National Citizen Service Evaluation

May 2013 |

About this study

National Citizen Service (NCS) is a key part of the Government's Big Society agenda. It aims to build a more cohesive, responsible and engaged society by bringing 16 year olds from different backgrounds together in a residential and home-based programme of activity service during the summer.

Twelve providers are running NCS pilot schemes for a total of 11,000 young people throughout the summer of 2011.

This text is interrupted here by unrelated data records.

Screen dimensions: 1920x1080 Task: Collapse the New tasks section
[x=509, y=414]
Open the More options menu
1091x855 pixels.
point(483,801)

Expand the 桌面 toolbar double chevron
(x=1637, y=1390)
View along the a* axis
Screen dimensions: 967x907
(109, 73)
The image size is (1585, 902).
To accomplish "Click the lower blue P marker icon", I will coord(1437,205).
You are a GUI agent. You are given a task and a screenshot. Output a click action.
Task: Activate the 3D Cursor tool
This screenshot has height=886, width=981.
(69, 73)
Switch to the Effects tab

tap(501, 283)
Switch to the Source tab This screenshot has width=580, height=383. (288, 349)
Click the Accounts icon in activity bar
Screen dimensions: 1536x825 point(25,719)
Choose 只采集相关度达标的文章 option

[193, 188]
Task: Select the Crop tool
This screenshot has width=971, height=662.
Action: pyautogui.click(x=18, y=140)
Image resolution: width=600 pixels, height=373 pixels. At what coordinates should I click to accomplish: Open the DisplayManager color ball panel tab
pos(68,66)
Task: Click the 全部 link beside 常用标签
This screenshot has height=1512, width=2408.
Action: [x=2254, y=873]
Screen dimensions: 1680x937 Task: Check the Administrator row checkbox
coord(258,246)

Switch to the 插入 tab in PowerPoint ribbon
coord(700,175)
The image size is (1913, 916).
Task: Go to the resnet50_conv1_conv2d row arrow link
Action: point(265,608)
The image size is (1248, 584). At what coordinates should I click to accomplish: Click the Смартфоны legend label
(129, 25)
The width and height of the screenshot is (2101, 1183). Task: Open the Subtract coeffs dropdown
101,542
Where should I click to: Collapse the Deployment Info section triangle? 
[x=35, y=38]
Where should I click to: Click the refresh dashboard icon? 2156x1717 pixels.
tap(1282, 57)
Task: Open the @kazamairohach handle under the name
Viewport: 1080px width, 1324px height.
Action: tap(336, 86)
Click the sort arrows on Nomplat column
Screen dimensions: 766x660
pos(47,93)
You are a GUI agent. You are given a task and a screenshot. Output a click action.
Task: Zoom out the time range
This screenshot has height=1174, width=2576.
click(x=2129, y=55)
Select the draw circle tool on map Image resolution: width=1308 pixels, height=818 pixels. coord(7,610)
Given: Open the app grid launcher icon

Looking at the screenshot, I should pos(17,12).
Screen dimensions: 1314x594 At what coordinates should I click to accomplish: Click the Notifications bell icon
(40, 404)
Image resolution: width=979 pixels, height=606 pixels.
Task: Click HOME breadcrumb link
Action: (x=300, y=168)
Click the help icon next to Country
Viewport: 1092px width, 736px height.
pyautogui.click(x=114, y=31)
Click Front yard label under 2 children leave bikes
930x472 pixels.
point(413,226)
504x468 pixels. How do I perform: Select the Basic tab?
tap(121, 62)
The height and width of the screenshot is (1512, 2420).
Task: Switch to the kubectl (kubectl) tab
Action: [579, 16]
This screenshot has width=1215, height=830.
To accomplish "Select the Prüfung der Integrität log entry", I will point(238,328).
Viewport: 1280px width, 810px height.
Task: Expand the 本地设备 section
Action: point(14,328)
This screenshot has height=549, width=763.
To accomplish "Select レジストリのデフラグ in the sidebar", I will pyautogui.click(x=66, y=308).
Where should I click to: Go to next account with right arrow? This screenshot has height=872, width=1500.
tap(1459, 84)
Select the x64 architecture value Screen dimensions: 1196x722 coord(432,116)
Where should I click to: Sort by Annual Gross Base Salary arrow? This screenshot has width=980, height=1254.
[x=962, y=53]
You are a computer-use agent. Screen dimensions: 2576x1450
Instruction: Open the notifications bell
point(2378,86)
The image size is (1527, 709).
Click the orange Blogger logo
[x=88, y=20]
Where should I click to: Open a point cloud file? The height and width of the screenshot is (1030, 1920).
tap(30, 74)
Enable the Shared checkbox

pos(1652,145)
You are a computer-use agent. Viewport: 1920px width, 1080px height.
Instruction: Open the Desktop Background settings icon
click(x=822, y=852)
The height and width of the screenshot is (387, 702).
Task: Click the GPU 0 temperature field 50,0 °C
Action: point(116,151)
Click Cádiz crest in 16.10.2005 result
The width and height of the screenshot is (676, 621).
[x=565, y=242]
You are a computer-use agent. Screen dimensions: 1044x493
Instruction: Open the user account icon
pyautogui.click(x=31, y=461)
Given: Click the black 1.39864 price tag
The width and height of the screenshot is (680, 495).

We will be evaluating these pilots to find out:

the difference that participation in NCS makes to young people

best practice for engaging young people in NCS, building community partnerships and recruiting staff

how NCS is received in the communities in which it is piloted, including public attitudes to NCS and the views of community leaders in areas where the pilots are being run

the value for money delivered by the models used in the pilot phase

How we're working

We're leading a team of collaborators that include The Office for Public Management, New Philanthropy Capital and Frontier Ecnonomics.

Potential policy impact

National Citizen Service is a key component of the Big Society agenda, and  our evaluation will have a direct impact on the development of the pilots in 2012 and further roll-out of the programme in 2013.

Methods

This is a mixed methods evalution made up of four strands, listed below:

  1. Process evaluation: Qualitative case studies involving depth interviews, deliberative workshops and video ethnography.
  2. Impact survey: A baseline postal survey followed by two telephone/web follow-up surveys with NCS participants and a matched comparison group.
  3. Economic analysis: Cost effectiveness and cost-benefit calculations and benchmarking NCS against other programmes.
  4. Analysis of how NCS is represented in news and social media.